Kfold is a method used to split the data into many groups, each time setting one of the groups as a test set, whilst the others are set to be training sets.  This is repeated untill all groups are used as test sets for one time.

This is done to maximise training and validation without compromising the validitiy of the test set.

In [None]:
gkf=KFold(n_splits=5,shuffle=True,random_state=42).split(X_train, Y_train)

**Step 7: Set up Training and Validation datasets in the format used in lightGBM**

In [None]:
# setting up training and validation data so that they can be read by the lightgbm module
train_data = lightgbm.Dataset(X_train, label = Y_train)
valid_data = lightgbm.Dataset(X_valid, label = Y_valid)

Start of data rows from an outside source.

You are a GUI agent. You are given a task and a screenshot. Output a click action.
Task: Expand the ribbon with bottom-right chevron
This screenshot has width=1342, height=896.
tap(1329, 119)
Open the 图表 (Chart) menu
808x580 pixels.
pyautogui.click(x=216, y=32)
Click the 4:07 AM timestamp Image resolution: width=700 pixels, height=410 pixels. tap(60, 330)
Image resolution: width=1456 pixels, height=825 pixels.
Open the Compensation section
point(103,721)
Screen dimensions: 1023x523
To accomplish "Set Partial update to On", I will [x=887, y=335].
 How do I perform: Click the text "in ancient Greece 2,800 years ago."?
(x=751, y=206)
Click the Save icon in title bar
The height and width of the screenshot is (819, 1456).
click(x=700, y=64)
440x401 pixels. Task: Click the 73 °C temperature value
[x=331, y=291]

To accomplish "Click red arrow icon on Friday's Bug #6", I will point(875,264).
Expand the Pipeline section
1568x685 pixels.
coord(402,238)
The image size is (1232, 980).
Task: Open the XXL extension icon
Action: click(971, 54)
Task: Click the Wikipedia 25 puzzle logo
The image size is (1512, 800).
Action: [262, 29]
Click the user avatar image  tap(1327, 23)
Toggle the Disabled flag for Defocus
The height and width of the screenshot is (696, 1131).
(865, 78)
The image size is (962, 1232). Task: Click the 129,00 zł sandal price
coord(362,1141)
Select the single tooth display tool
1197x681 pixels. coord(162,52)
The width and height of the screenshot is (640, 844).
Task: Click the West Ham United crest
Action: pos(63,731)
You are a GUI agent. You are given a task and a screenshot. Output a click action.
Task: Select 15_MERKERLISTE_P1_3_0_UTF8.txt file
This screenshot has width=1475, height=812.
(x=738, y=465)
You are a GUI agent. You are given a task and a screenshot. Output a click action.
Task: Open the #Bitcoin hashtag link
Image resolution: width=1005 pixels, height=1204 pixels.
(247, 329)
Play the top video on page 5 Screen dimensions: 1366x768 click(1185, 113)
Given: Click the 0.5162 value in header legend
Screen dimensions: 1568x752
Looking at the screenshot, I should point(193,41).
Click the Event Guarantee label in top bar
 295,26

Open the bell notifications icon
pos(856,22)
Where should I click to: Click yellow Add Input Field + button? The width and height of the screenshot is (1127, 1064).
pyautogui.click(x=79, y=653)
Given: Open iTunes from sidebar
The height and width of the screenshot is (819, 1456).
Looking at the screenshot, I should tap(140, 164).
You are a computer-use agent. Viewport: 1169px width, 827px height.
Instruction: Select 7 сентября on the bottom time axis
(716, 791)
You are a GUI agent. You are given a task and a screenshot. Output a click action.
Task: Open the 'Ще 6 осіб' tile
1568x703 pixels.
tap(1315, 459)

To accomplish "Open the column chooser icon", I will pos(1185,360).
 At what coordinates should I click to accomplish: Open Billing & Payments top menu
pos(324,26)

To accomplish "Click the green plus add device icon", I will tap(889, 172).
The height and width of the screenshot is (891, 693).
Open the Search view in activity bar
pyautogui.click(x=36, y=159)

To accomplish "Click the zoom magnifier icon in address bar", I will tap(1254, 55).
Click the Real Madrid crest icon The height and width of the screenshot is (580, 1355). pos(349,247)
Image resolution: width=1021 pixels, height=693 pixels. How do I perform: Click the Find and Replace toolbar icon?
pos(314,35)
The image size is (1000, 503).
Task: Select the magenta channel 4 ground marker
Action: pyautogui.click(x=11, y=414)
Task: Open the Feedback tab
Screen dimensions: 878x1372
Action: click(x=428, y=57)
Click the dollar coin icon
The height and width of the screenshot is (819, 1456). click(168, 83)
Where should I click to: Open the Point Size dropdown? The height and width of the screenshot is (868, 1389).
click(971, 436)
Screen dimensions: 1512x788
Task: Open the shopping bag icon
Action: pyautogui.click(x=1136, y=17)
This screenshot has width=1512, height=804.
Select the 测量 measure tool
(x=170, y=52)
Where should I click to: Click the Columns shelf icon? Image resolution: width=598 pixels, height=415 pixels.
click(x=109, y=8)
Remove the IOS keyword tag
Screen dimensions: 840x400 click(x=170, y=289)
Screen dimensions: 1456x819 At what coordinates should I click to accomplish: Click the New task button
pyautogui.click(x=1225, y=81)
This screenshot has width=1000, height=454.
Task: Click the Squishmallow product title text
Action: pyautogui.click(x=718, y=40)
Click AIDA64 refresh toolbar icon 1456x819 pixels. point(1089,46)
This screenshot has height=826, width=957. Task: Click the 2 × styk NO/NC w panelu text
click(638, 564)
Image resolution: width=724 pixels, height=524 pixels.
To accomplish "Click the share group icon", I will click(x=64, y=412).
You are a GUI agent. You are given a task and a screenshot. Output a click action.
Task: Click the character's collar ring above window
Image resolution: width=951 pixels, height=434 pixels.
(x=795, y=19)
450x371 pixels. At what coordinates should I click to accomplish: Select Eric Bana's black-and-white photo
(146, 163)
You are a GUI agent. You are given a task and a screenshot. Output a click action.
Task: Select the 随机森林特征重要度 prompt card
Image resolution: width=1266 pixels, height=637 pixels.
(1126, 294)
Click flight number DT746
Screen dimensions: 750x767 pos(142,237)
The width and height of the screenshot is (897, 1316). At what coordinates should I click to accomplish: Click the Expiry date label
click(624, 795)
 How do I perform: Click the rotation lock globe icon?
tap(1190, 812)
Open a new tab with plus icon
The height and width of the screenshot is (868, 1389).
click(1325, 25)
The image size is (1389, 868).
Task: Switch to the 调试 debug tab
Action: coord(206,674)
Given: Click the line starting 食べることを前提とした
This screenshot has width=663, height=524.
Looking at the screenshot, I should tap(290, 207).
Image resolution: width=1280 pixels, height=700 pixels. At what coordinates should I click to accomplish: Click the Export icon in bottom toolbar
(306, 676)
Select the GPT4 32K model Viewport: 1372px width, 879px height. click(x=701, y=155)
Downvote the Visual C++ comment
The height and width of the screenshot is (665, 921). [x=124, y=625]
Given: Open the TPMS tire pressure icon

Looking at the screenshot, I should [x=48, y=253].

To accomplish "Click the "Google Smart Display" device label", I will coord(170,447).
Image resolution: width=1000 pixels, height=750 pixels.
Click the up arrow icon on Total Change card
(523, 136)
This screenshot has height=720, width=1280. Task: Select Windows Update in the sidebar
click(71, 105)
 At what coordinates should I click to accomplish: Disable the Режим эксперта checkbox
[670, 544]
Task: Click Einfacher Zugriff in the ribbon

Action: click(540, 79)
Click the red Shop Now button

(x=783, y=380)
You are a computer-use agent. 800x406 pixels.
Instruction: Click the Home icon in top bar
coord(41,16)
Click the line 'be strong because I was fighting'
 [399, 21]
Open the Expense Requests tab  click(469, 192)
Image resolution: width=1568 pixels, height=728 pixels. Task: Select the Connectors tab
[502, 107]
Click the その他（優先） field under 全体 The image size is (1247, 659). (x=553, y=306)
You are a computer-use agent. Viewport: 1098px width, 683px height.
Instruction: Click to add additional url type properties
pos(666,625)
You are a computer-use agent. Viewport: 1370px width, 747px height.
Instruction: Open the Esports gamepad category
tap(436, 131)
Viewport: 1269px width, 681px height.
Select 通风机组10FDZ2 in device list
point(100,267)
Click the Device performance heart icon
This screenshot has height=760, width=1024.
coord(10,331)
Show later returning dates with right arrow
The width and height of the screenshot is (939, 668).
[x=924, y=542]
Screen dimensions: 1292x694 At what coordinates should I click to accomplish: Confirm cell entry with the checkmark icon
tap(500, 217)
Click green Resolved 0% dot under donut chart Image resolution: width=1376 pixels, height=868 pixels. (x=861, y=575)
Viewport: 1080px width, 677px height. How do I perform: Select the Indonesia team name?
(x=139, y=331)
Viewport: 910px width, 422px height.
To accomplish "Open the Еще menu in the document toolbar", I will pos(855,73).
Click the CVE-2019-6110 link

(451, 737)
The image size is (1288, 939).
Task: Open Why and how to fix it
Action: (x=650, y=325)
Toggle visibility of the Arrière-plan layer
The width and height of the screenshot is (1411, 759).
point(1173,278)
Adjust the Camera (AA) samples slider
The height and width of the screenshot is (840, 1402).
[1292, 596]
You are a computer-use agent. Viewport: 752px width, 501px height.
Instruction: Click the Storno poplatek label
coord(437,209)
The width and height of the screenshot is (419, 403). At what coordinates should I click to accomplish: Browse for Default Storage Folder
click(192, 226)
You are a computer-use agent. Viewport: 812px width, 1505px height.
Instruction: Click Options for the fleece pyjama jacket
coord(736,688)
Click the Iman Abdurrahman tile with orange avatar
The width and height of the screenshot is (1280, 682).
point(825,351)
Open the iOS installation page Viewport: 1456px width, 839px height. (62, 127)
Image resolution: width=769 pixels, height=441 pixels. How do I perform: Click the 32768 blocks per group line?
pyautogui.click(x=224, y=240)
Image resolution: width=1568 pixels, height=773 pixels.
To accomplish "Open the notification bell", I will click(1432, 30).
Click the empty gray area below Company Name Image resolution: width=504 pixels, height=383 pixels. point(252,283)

**Step 8: Setting up metrics for evaluation for the gridsearch minimization function**

This was done by exploiting the SHAP value metric function which gives the importance of certain features to an AI model (in this case the LightGBM multiclass classifier).  This shall be done in an effort to reduce the importance of these two columns for the required prediction, resultin in more ethically correct AI based prediticions.

In [None]:
# Define a function to calculate the minimum SHAP value
def shap_columns_metric(y_true, y_pred):
    # Calculate SHAP values for the model predictions
    explainer = shap.Explainer(model_lgbm)
    shap_values = explainer.shap_values(X_train)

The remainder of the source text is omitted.